Exercise details: Turn the lines of the material into a numbered list, leaving out any blank lines. Apply this to all of the material.

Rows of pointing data
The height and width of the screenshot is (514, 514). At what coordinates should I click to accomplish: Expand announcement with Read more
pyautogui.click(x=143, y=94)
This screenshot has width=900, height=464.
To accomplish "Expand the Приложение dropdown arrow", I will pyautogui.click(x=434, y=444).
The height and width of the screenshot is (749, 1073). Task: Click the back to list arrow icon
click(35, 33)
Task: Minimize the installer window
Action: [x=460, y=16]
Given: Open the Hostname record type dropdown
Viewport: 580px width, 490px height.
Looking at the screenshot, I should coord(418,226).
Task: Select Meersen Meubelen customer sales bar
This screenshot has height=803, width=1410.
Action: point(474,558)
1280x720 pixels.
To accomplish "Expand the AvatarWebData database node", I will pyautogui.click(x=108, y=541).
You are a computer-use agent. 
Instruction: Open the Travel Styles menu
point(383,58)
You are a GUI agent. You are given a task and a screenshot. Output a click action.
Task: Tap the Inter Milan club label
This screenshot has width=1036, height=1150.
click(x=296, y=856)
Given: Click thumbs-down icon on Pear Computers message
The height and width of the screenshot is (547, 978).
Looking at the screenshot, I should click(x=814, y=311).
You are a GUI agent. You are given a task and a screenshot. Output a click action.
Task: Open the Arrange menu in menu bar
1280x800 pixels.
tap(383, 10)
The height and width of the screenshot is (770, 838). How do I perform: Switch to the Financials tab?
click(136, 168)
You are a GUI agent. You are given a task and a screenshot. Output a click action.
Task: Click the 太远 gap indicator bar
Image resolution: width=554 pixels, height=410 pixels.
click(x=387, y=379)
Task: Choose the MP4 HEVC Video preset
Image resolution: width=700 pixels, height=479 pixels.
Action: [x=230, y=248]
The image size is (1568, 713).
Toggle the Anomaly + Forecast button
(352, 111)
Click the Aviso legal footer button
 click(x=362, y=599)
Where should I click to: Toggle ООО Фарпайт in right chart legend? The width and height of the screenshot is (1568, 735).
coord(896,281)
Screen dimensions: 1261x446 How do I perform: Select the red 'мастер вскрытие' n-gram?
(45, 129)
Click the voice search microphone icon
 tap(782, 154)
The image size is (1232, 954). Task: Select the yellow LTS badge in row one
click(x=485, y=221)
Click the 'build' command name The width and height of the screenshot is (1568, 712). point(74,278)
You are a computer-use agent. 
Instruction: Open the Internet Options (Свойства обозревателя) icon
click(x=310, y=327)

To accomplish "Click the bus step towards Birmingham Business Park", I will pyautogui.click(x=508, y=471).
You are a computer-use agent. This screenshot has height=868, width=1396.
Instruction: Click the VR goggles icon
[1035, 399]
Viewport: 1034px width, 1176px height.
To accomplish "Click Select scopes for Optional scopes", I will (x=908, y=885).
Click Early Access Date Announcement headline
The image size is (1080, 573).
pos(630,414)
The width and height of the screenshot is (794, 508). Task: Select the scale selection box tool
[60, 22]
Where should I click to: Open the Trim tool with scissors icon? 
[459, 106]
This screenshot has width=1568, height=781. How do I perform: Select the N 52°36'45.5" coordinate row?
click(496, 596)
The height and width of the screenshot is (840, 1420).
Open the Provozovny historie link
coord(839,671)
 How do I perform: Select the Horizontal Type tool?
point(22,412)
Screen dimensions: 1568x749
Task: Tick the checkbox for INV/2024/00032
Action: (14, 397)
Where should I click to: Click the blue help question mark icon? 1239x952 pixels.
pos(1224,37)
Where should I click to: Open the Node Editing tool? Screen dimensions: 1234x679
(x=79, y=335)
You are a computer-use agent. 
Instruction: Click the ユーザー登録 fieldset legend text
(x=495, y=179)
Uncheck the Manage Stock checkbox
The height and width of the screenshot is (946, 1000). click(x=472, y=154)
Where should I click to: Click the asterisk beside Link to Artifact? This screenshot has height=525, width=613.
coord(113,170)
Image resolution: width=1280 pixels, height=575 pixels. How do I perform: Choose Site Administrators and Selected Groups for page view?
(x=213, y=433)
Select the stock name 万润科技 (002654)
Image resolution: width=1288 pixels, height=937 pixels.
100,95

Exercise output:
1. The height and width of the screenshot is (514, 514). At what coordinates should I click to accomplish: Expand announcement with Read more
2. pyautogui.click(x=143, y=94)
3. This screenshot has width=900, height=464.
4. To accomplish "Expand the Приложение dropdown arrow", I will pyautogui.click(x=434, y=444).
5. The height and width of the screenshot is (749, 1073). Task: Click the back to list arrow icon
6. click(35, 33)
7. Task: Minimize the installer window
8. Action: [x=460, y=16]
9. Given: Open the Hostname record type dropdown
10. Viewport: 580px width, 490px height.
11. Looking at the screenshot, I should coord(418,226).
12. Task: Select Meersen Meubelen customer sales bar
13. This screenshot has height=803, width=1410.
14. Action: point(474,558)
15. 1280x720 pixels.
16. To accomplish "Expand the AvatarWebData database node", I will pyautogui.click(x=108, y=541).
17. You are a computer-use agent. 
18. Instruction: Open the Travel Styles menu
19. point(383,58)
20. You are a GUI agent. You are given a task and a screenshot. Output a click action.
21. Task: Tap the Inter Milan club label
22. This screenshot has width=1036, height=1150.
23. click(x=296, y=856)
24. Given: Click thumbs-down icon on Pear Computers message
25. The height and width of the screenshot is (547, 978).
26. Looking at the screenshot, I should click(x=814, y=311).
27. You are a GUI agent. You are given a task and a screenshot. Output a click action.
28. Task: Open the Arrange menu in menu bar
29. 1280x800 pixels.
30. tap(383, 10)
31. The height and width of the screenshot is (770, 838). How do I perform: Switch to the Financials tab?
32. click(136, 168)
33. You are a GUI agent. You are given a task and a screenshot. Output a click action.
34. Task: Click the 太远 gap indicator bar
35. Image resolution: width=554 pixels, height=410 pixels.
36. click(x=387, y=379)
37. Task: Choose the MP4 HEVC Video preset
38. Image resolution: width=700 pixels, height=479 pixels.
39. Action: [x=230, y=248]
40. The image size is (1568, 713).
41. Toggle the Anomaly + Forecast button
42. (352, 111)
43. Click the Aviso legal footer button
44.  click(x=362, y=599)
45. Where should I click to: Toggle ООО Фарпайт in right chart legend? The width and height of the screenshot is (1568, 735).
46. coord(896,281)
47. Screen dimensions: 1261x446 How do I perform: Select the red 'мастер вскрытие' n-gram?
48. (45, 129)
49. Click the voice search microphone icon
50.  tap(782, 154)
51. The image size is (1232, 954). Task: Select the yellow LTS badge in row one
52. click(x=485, y=221)
53. Click the 'build' command name The width and height of the screenshot is (1568, 712). point(74,278)
54. You are a computer-use agent. 
55. Instruction: Open the Internet Options (Свойства обозревателя) icon
56. click(x=310, y=327)
57. To accomplish "Click the bus step towards Birmingham Business Park", I will pyautogui.click(x=508, y=471).
58. You are a computer-use agent. This screenshot has height=868, width=1396.
59. Instruction: Click the VR goggles icon
60. [1035, 399]
61. Viewport: 1034px width, 1176px height.
62. To accomplish "Click Select scopes for Optional scopes", I will (x=908, y=885).
63. Click Early Access Date Announcement headline
64. The image size is (1080, 573).
65. pos(630,414)
66. The width and height of the screenshot is (794, 508). Task: Select the scale selection box tool
67. [60, 22]
68. Where should I click to: Open the Trim tool with scissors icon? 
69. [459, 106]
70. This screenshot has width=1568, height=781. How do I perform: Select the N 52°36'45.5" coordinate row?
71. click(496, 596)
72. The height and width of the screenshot is (840, 1420).
73. Open the Provozovny historie link
74. coord(839,671)
75.  How do I perform: Select the Horizontal Type tool?
76. point(22,412)
77. Screen dimensions: 1568x749
78. Task: Tick the checkbox for INV/2024/00032
79. Action: (14, 397)
80. Where should I click to: Click the blue help question mark icon? 1239x952 pixels.
81. pos(1224,37)
82. Where should I click to: Open the Node Editing tool? Screen dimensions: 1234x679
83. (x=79, y=335)
84. You are a computer-use agent. 
85. Instruction: Click the ユーザー登録 fieldset legend text
86. (x=495, y=179)
87. Uncheck the Manage Stock checkbox
88. The height and width of the screenshot is (946, 1000). click(x=472, y=154)
89. Where should I click to: Click the asterisk beside Link to Artifact? This screenshot has height=525, width=613.
90. coord(113,170)
91. Image resolution: width=1280 pixels, height=575 pixels. How do I perform: Choose Site Administrators and Selected Groups for page view?
92. (x=213, y=433)
93. Select the stock name 万润科技 (002654)
94. Image resolution: width=1288 pixels, height=937 pixels.
95. 100,95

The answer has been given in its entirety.